(Data entries)
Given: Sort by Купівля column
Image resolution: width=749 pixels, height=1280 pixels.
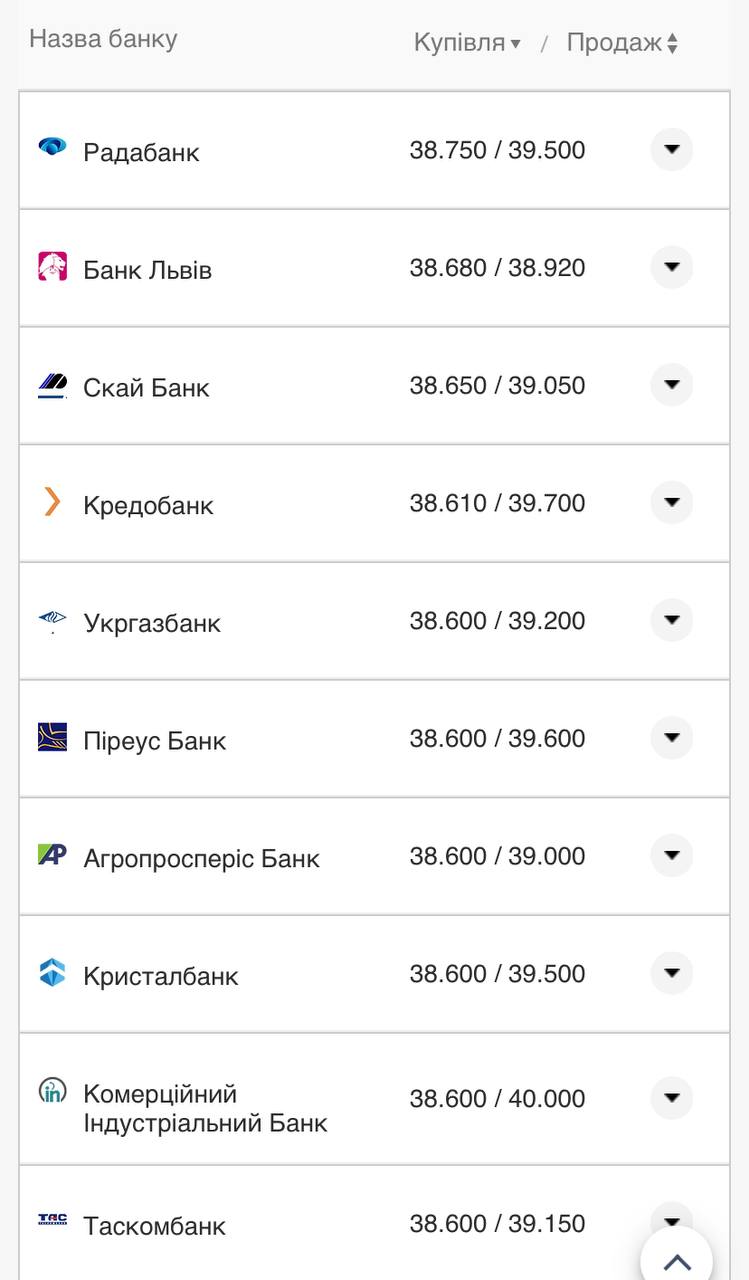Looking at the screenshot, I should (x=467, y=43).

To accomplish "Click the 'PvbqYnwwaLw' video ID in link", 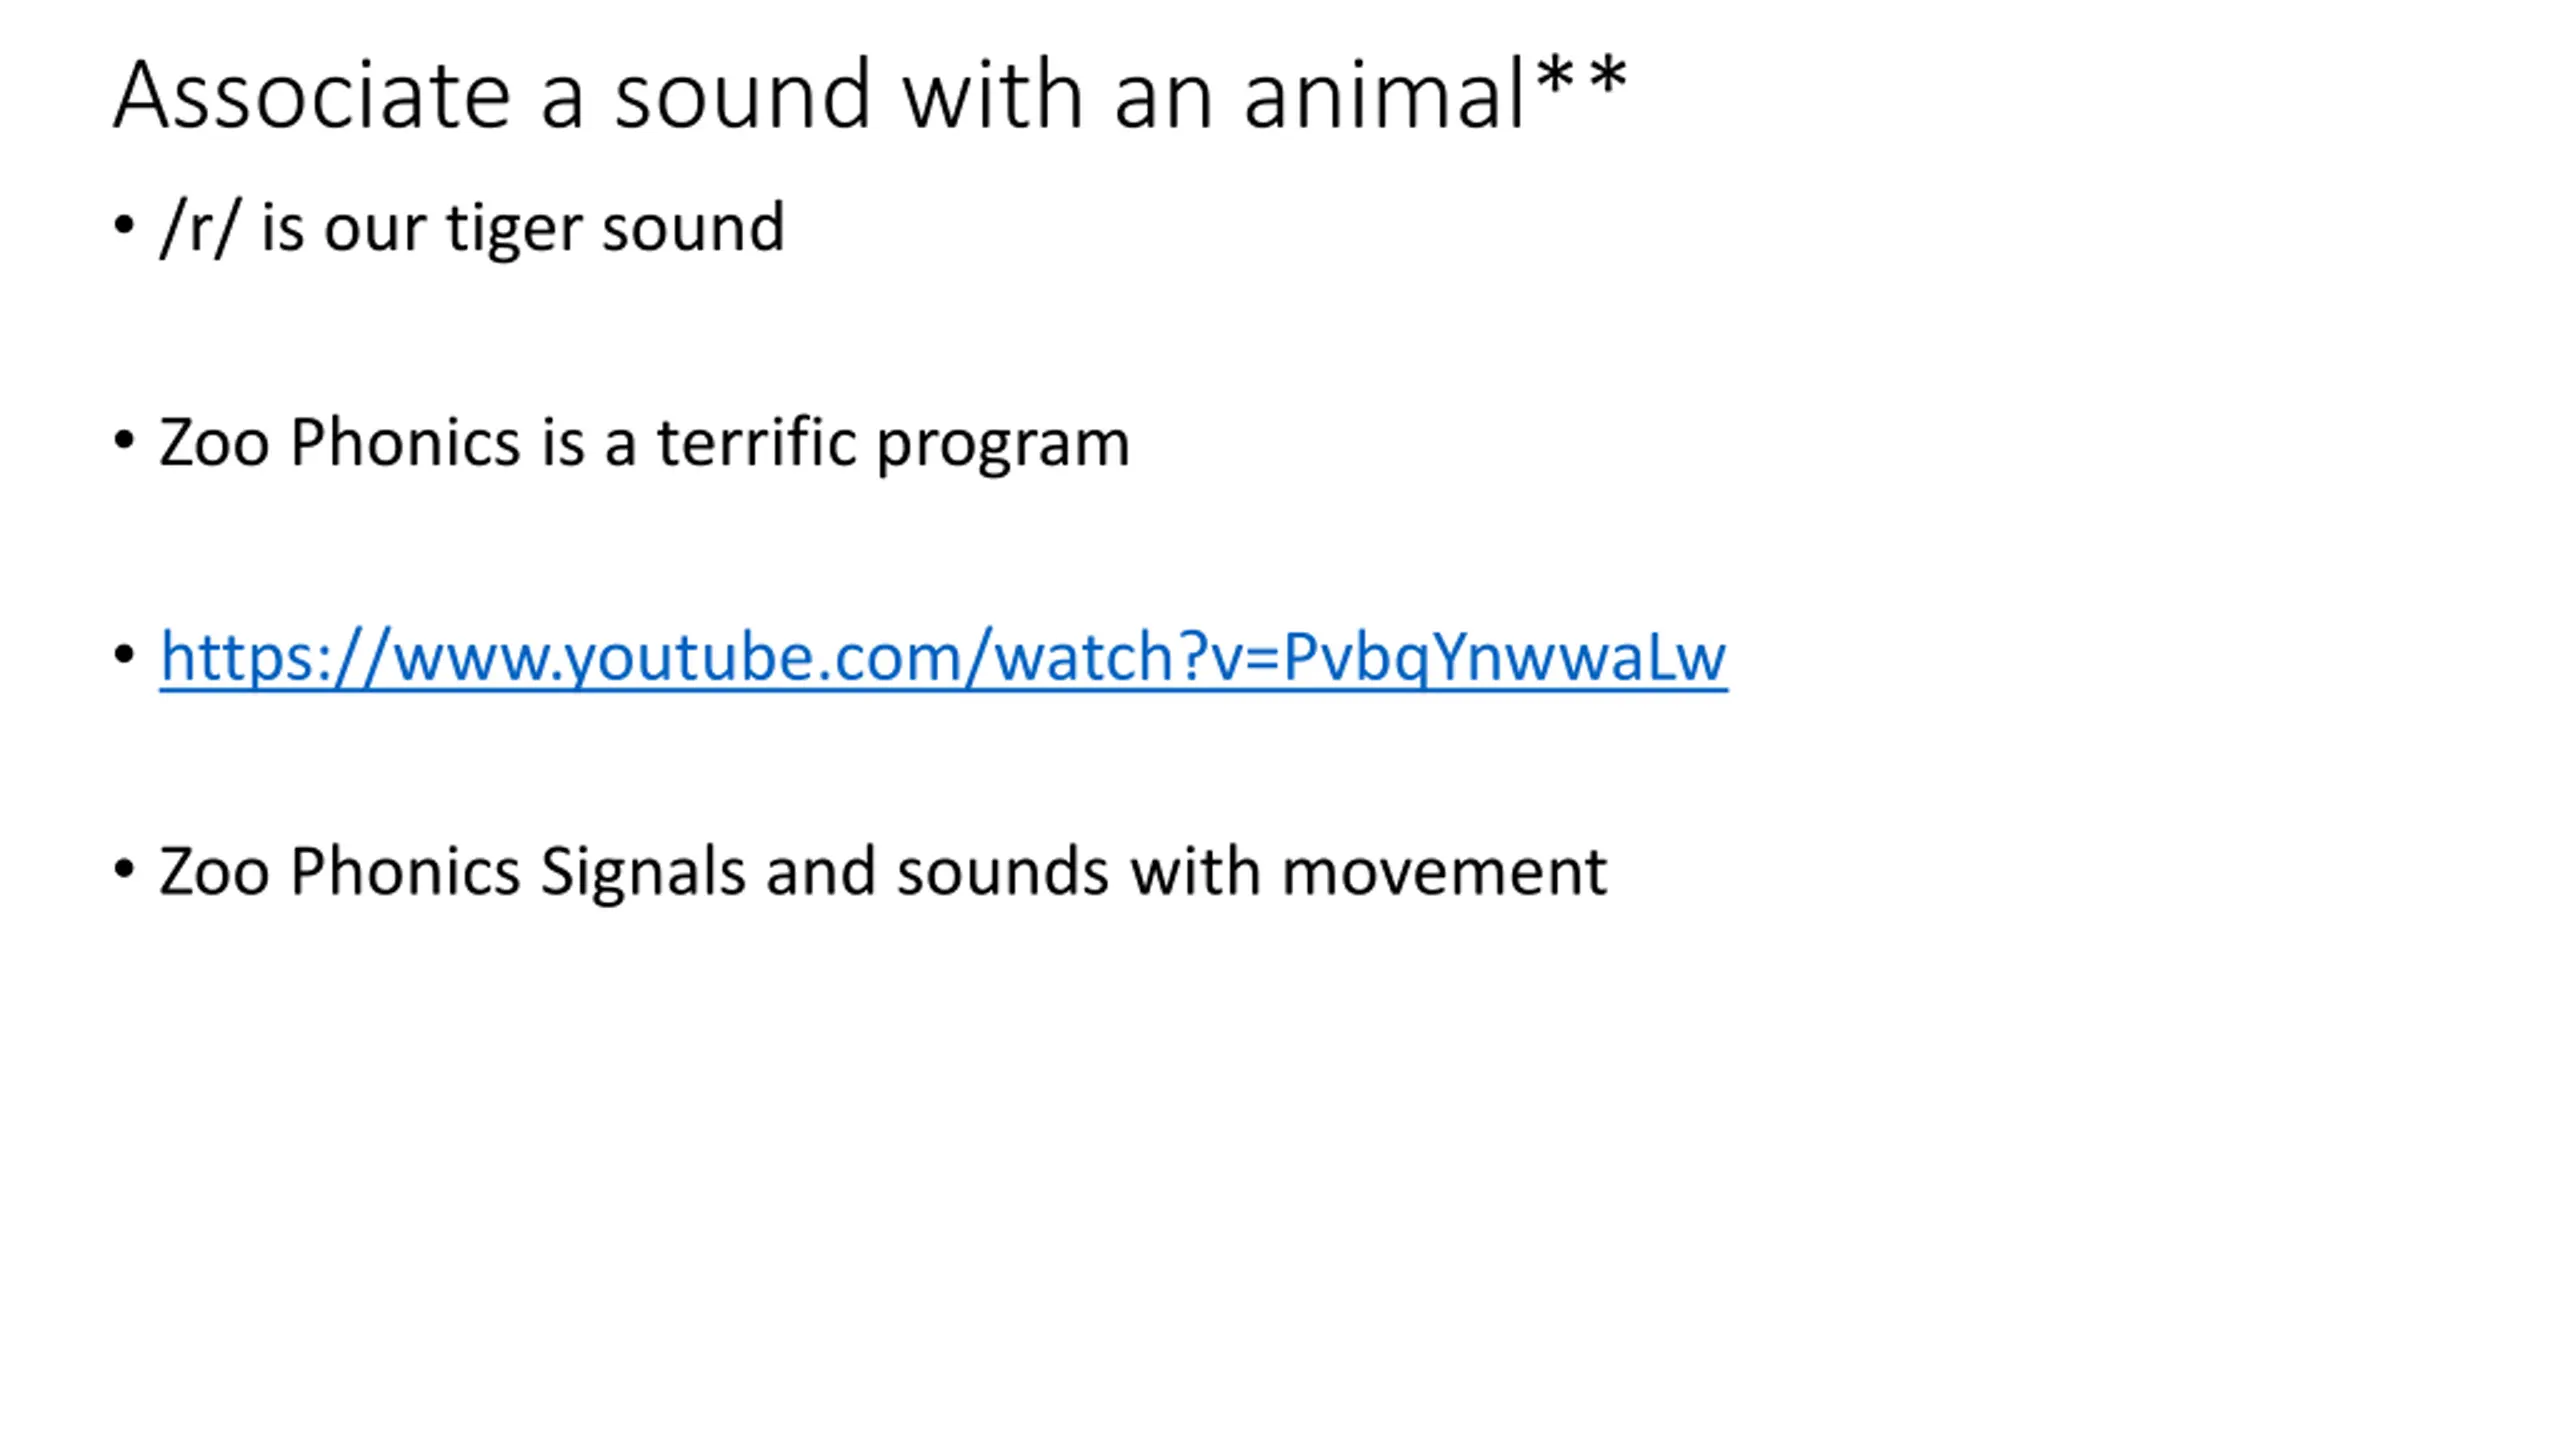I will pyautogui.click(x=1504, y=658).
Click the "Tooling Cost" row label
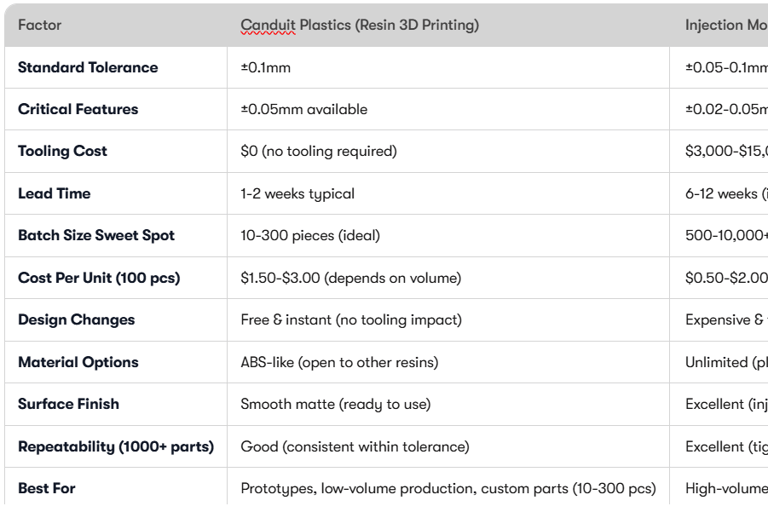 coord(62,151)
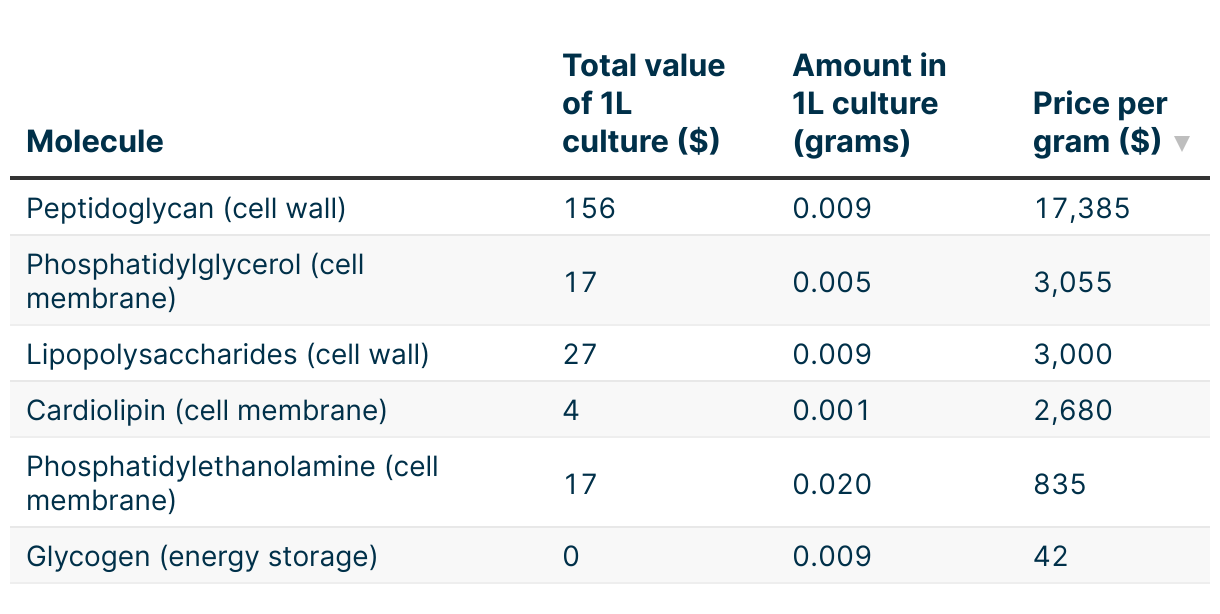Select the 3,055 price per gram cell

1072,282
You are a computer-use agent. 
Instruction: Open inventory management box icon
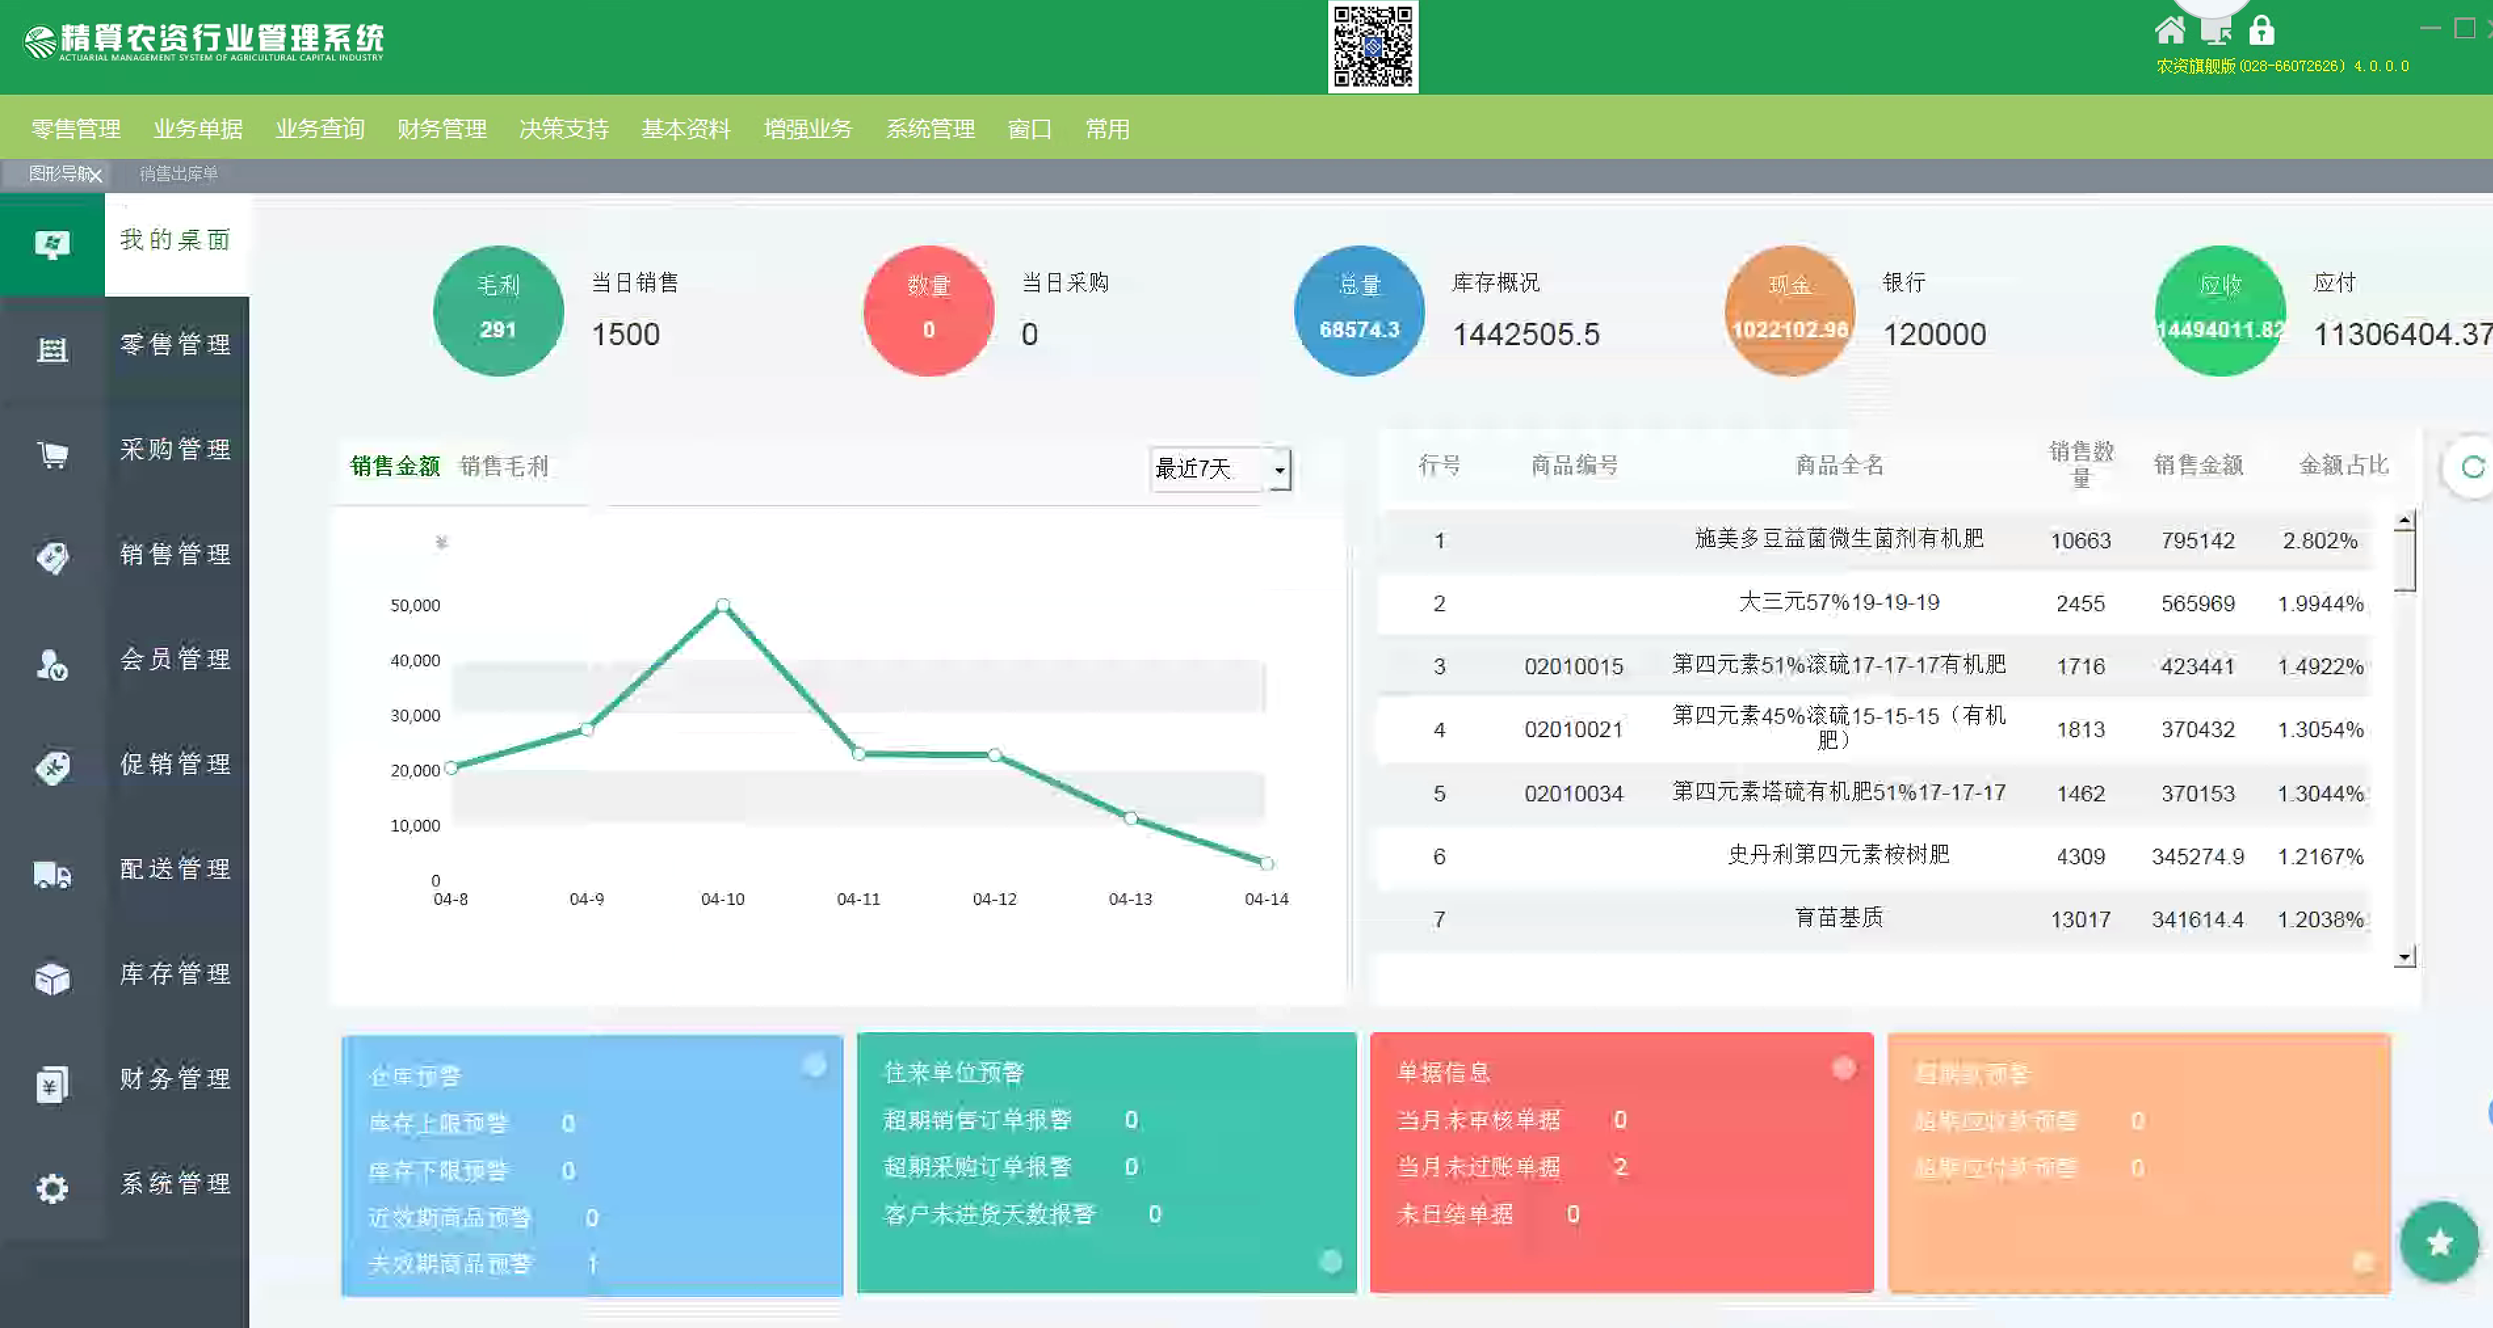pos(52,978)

> PROBLEM TO WORK ON: Repeat the lines from the one containing "You are a computer-use agent." through the end of the items, swapping "inventory management" for "stock control" and leaving everything else unchanged. Omit the pictures.

> RESPONSE TO THIS EXERCISE:
You are a computer-use agent. 
Instruction: Open stock control box icon
pos(52,978)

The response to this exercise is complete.